Of course, you can pick horses to back up any argument. One Man ran 26 times over fences, he won 17 times, he was top class but he had three bad lapses at fences, the final one cost him his life. But you couldn’t say he should not have been racing over fences.

Master Tommytucker, winner of the Grade 2 Silviniaco Conti Chase for Paul Nicholls fell in three of his first four novice chases, winning the other one. He was still campaigned over fences and ultimately met his death in a fall, 10 races after his last fall. There were no clues as to what was going to happen.

Corach Rambler was retired at 10, after unseating in the Grand National a month after he had finished third in the Gold Cup. In the older days, he’d have gone back to Aintree again and again.

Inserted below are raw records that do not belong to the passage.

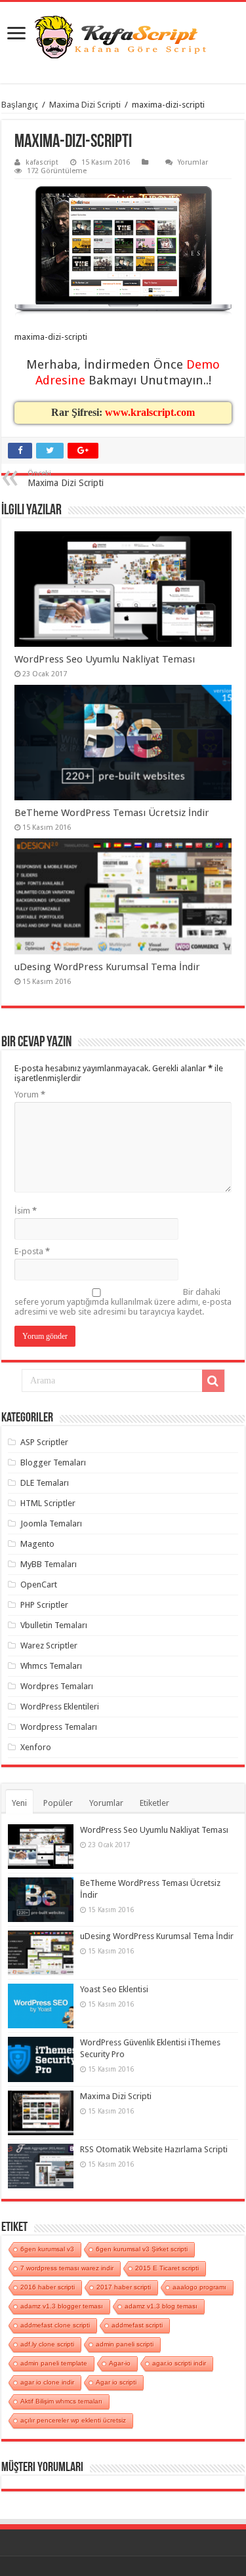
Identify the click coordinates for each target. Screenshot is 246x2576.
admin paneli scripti (125, 2344)
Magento (37, 1544)
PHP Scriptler (44, 1605)
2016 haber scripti (47, 2287)
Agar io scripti (116, 2382)
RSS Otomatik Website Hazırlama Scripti (154, 2149)
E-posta (32, 1251)
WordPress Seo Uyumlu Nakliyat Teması (104, 659)
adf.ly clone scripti (47, 2344)
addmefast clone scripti (55, 2325)
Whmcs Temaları (51, 1666)
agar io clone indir (47, 2382)
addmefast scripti (137, 2325)
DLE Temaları (44, 1483)
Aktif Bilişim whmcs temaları (61, 2401)
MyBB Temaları (48, 1564)
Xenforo (35, 1747)
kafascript (42, 162)
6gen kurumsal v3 (47, 2249)
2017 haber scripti (123, 2287)
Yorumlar (193, 162)
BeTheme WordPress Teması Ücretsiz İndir (111, 813)
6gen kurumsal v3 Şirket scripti (142, 2249)
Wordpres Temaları (56, 1686)
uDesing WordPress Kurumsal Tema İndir (107, 967)
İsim (25, 1211)
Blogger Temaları (53, 1462)
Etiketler (154, 1803)
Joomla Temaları (51, 1523)
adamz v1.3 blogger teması (61, 2306)
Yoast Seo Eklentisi (114, 1989)
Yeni (19, 1803)
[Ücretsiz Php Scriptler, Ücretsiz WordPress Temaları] (123, 37)
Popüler (58, 1803)
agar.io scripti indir (179, 2363)
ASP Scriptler (44, 1442)
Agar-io (120, 2363)
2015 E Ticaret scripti (167, 2268)
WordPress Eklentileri (59, 1706)
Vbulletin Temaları (53, 1625)
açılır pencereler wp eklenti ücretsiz (73, 2420)
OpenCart (38, 1584)
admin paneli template (53, 2363)
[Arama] (213, 1381)
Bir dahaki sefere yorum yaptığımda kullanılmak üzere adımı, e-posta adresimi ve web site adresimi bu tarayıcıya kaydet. (123, 1302)
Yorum (29, 1094)
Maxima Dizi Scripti (85, 105)
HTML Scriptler (47, 1503)
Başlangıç (19, 105)
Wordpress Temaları (58, 1727)
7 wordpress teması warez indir (66, 2268)
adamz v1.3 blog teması (161, 2306)
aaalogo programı (199, 2287)
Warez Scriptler (48, 1645)
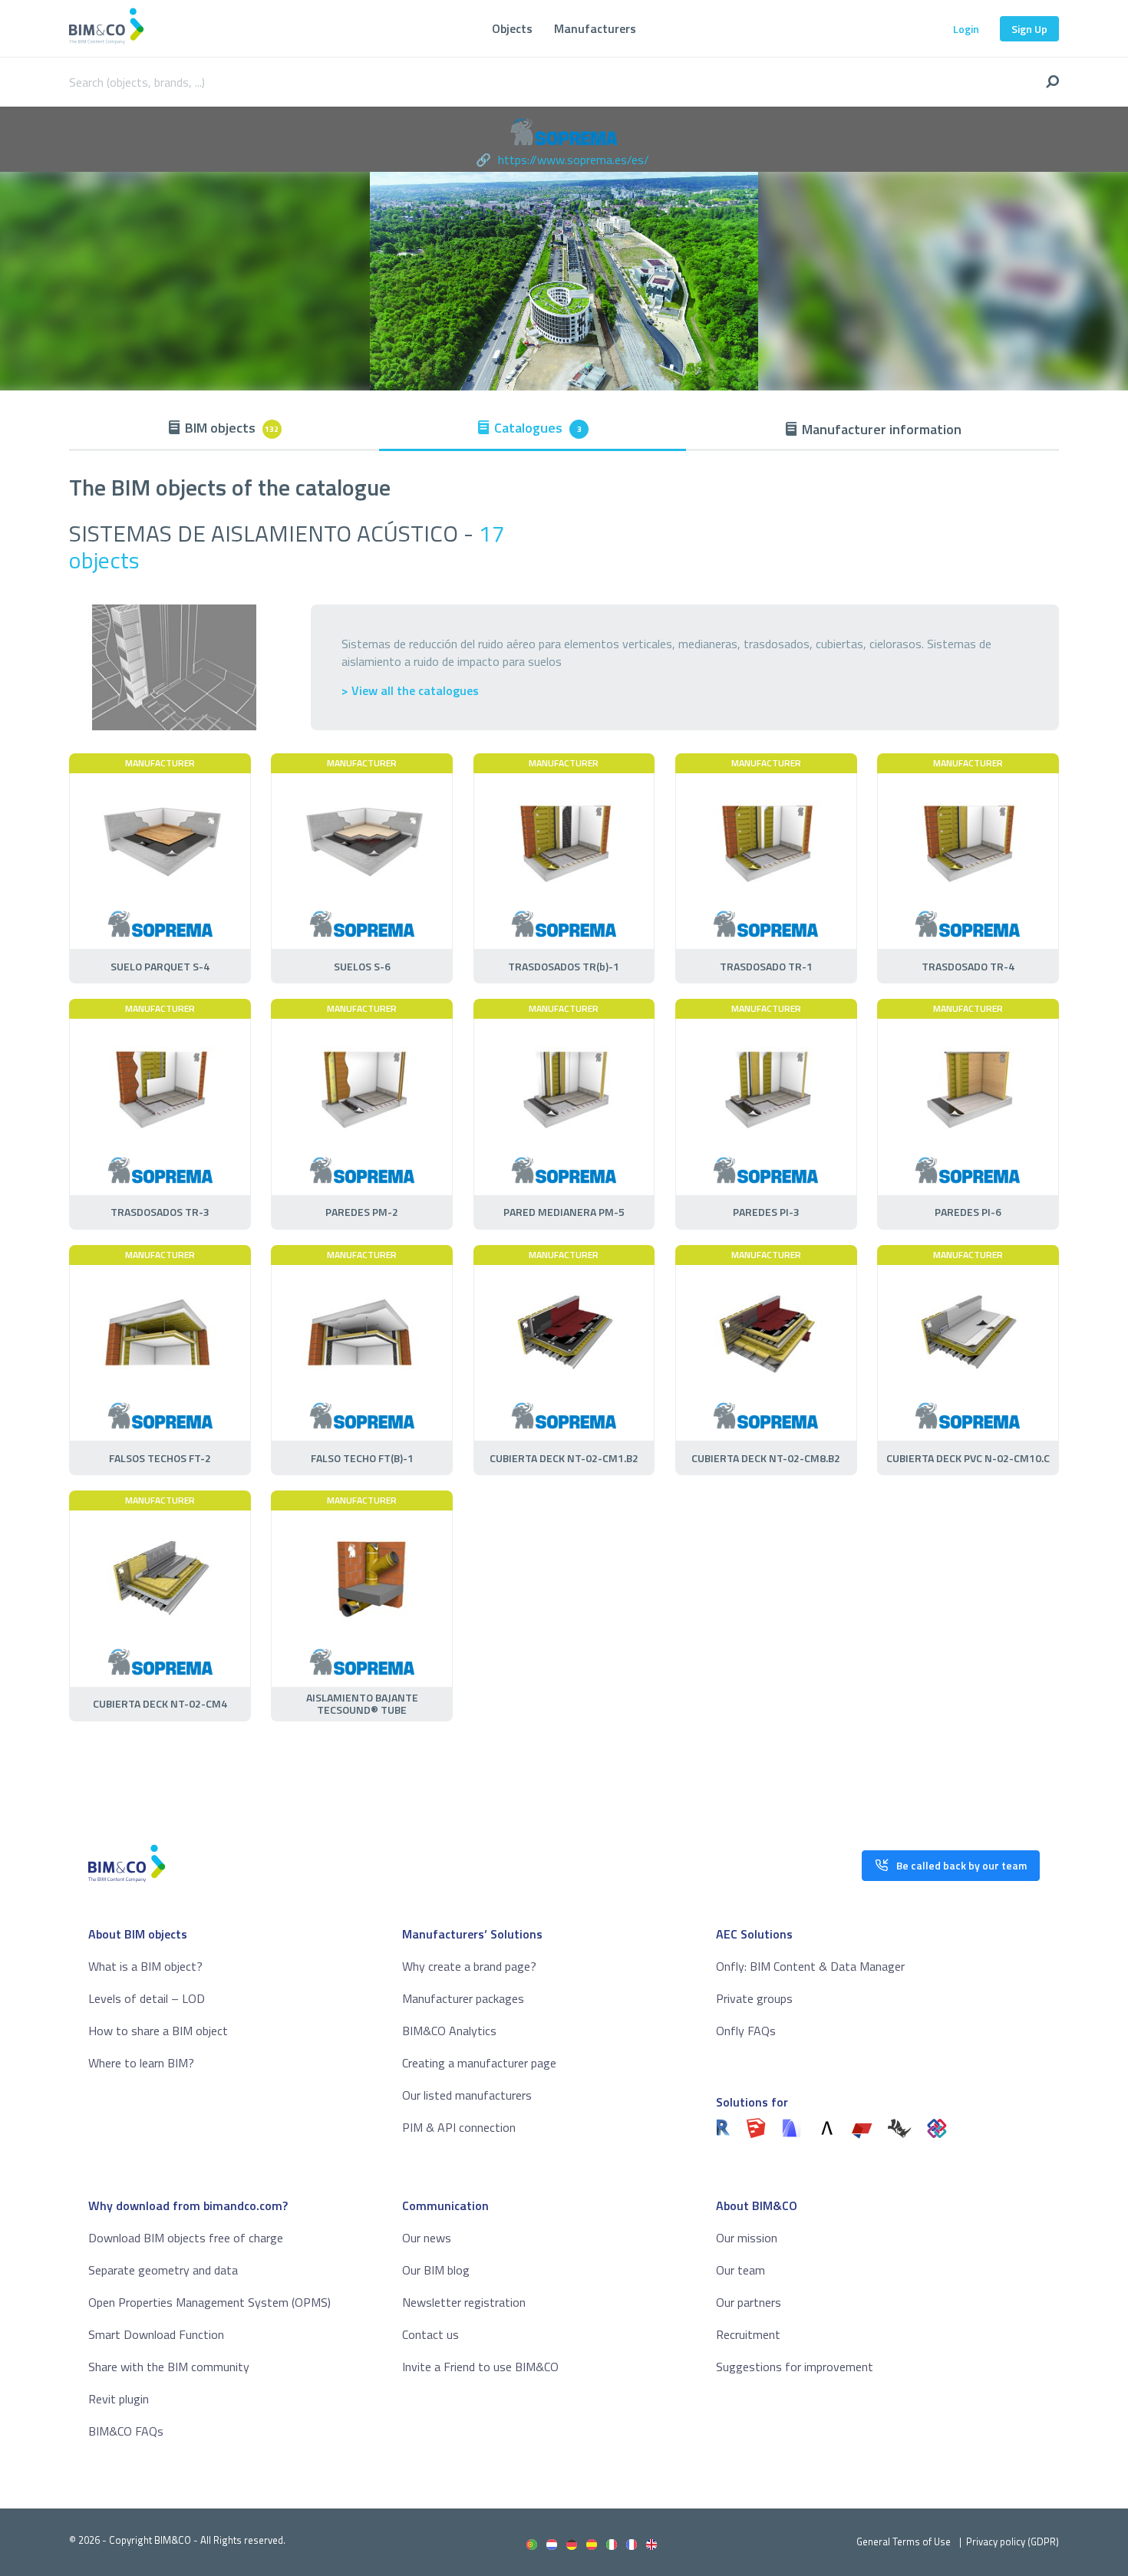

One does wonder what the decision might have been if Constitution Hill had been beaten at Southwell. Personally, I think the performance on the night may not have been as good as it looked. I’d be surprised if he is a graded horse on the flat. Even so, if Southwell wasn’t a one off, would the crowds flock to see a Hamish or an Al Qareem?

It was all about an ‘if’ he fell with Constitution Hill. When we get to the stage that public opinion dictates that we can’t risk running a popular horse over obstacles in case he might fall and hurt himself, it can’t be good for the sport long term.